BEGIN Record excerpts

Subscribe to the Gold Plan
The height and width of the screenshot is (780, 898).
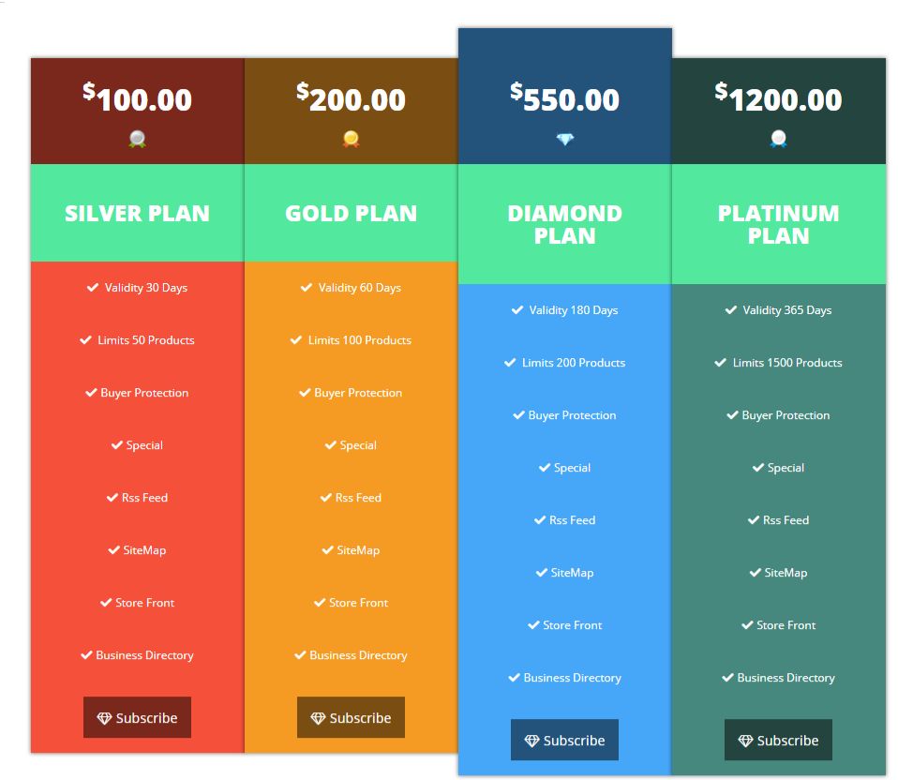point(351,718)
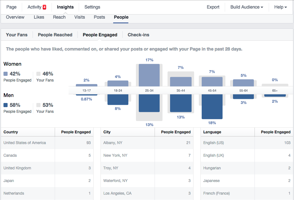Switch to the Your Fans tab
The height and width of the screenshot is (200, 294).
click(17, 35)
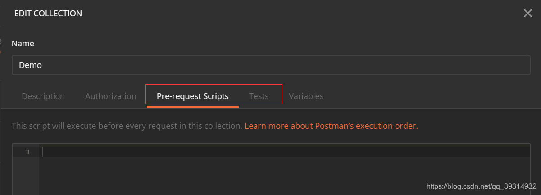Click line number 1 in the gutter
The width and height of the screenshot is (541, 195).
pos(28,152)
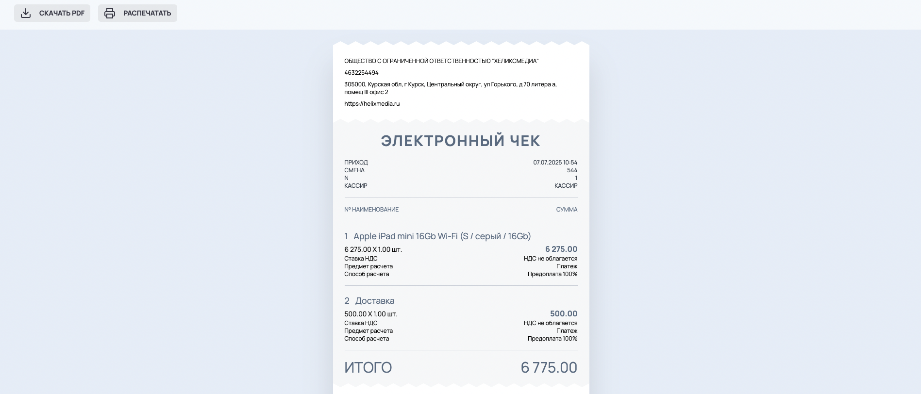This screenshot has height=394, width=921.
Task: Select the Доставка item name
Action: [374, 301]
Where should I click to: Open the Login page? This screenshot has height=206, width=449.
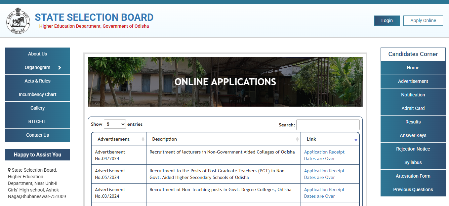387,20
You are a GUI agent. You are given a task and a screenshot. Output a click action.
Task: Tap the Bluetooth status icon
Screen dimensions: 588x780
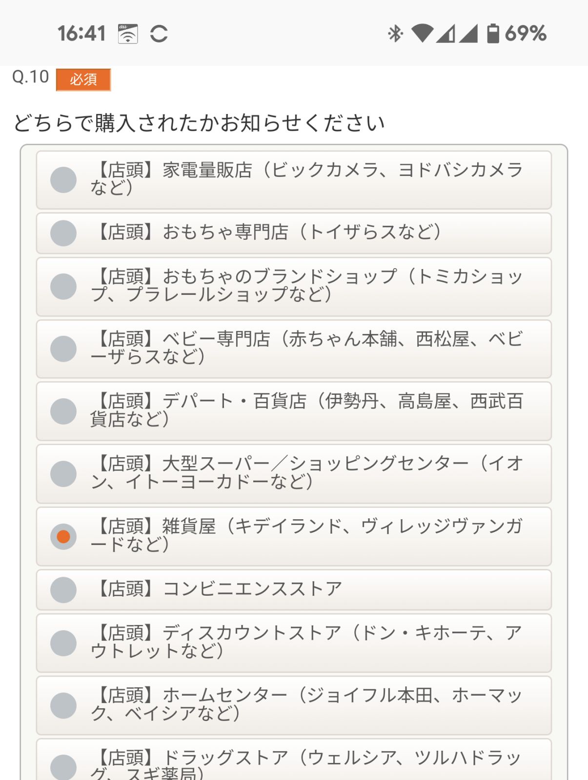coord(395,34)
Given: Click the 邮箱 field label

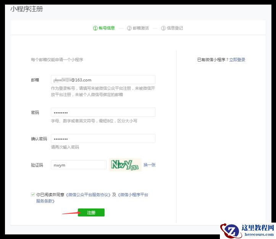Looking at the screenshot, I should (35, 80).
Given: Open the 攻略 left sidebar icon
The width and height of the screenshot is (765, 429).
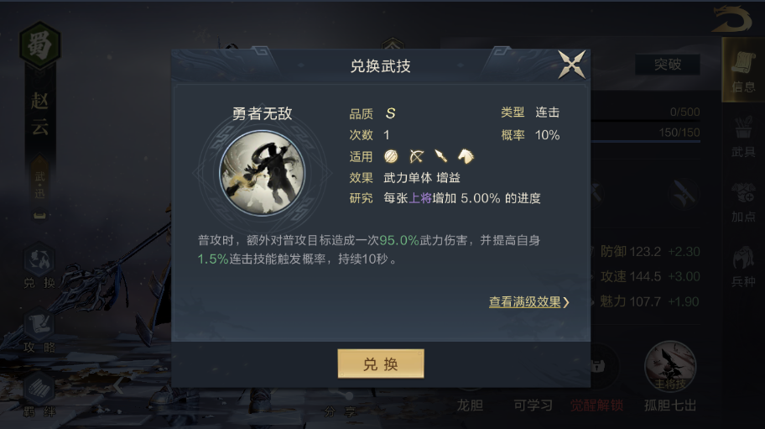Looking at the screenshot, I should [x=39, y=331].
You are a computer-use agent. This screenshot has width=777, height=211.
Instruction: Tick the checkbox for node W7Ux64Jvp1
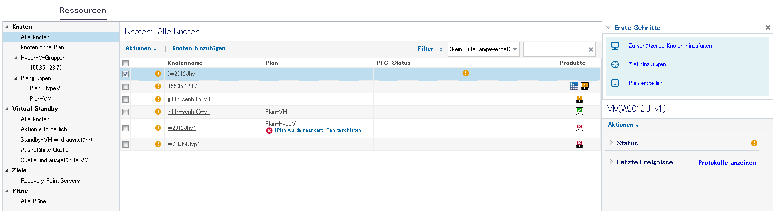pos(126,145)
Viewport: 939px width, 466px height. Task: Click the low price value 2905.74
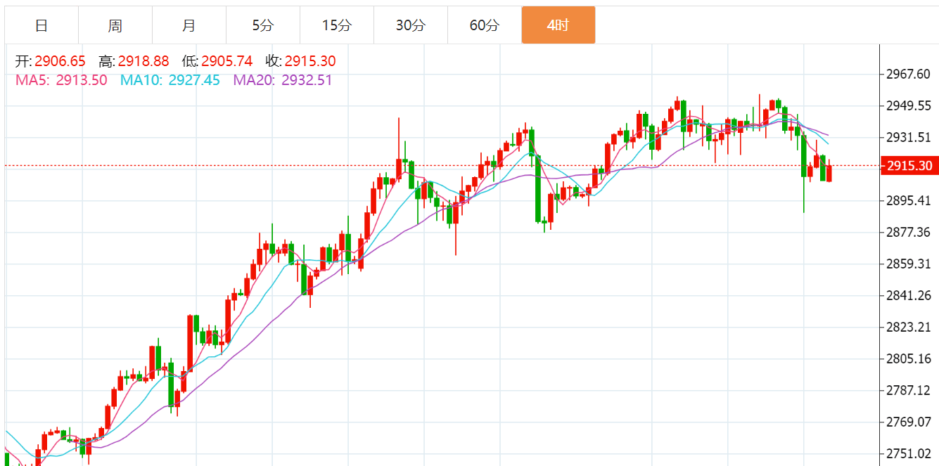[226, 62]
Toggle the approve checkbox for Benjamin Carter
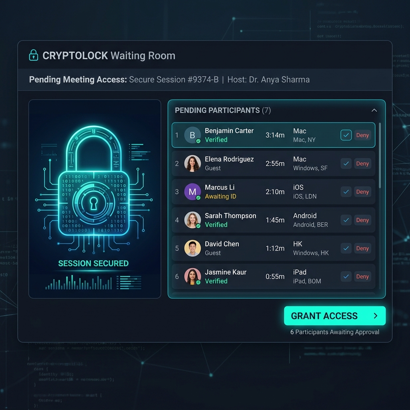 346,135
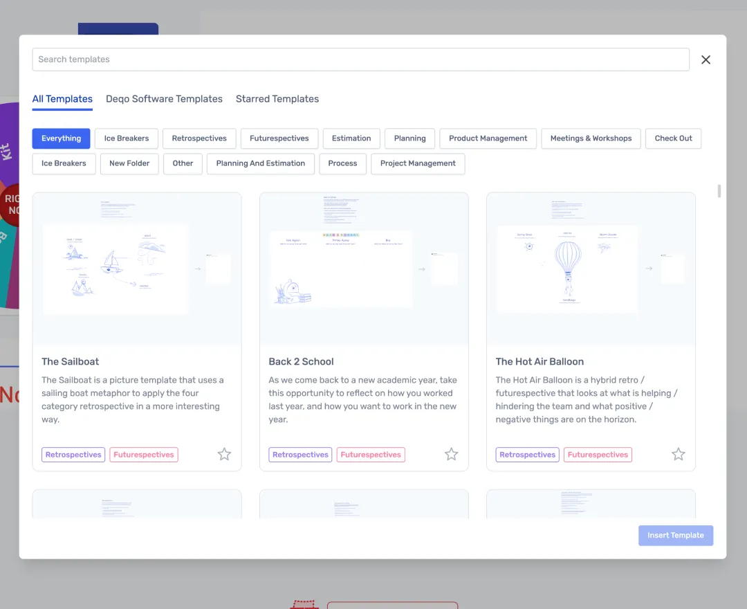Close the template picker dialog
The width and height of the screenshot is (747, 609).
point(706,60)
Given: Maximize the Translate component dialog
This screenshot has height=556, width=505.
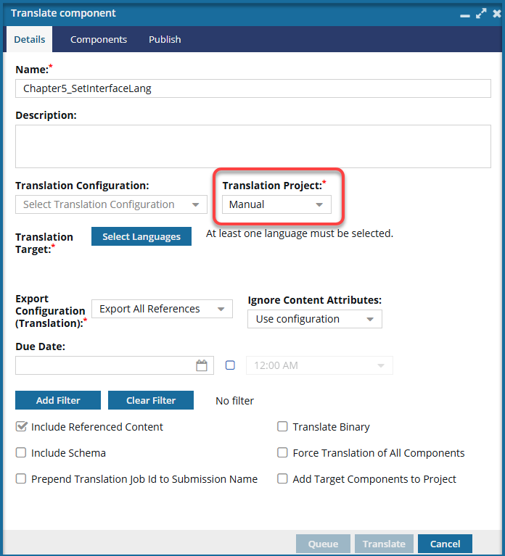Looking at the screenshot, I should click(480, 14).
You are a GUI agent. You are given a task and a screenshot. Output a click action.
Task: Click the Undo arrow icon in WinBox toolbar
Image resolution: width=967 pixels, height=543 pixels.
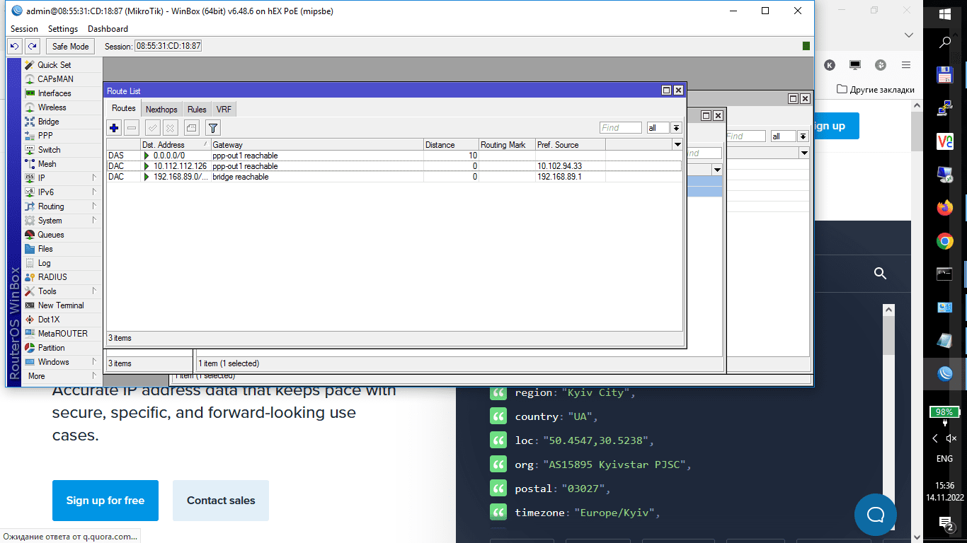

END Record excerpts

All records should be output exactly, with the pictures left out.

Subscribe to the Gold Plan
The height and width of the screenshot is (780, 898).
point(351,718)
Switch to the Your Fans tab
The height and width of the screenshot is (200, 294).
click(17, 35)
Click line number 1 in the gutter
The width and height of the screenshot is (541, 195).
pos(28,152)
This screenshot has height=394, width=921.
Task: Select the Доставка item name
Action: [374, 301]
Where should I click to: Open the Login page? This screenshot has height=206, width=449.
387,20
You are a GUI agent. You are given a task and a screenshot. Output a click action.
Task: Tap the Bluetooth status icon
Screen dimensions: 588x780
coord(395,34)
Given: Click the 邮箱 field label

Looking at the screenshot, I should (35, 80).
Given: Open the 攻略 left sidebar icon
The width and height of the screenshot is (765, 429).
Looking at the screenshot, I should [x=39, y=331].
You are a computer-use agent. This screenshot has width=777, height=211.
Instruction: Tick the checkbox for node W7Ux64Jvp1
pos(126,145)
Viewport: 939px width, 466px height. Task: Click the low price value 2905.74
[226, 62]
Toggle the approve checkbox for Benjamin Carter
 346,135
Close the template picker dialog
The width and height of the screenshot is (747, 609).
point(706,60)
Given: Maximize the Translate component dialog
This screenshot has height=556, width=505.
Looking at the screenshot, I should click(480, 14).
You are a GUI agent. You are given a task and a screenshot. Output a click action.
Task: Click the Undo arrow icon in WinBox toolbar
Image resolution: width=967 pixels, height=543 pixels.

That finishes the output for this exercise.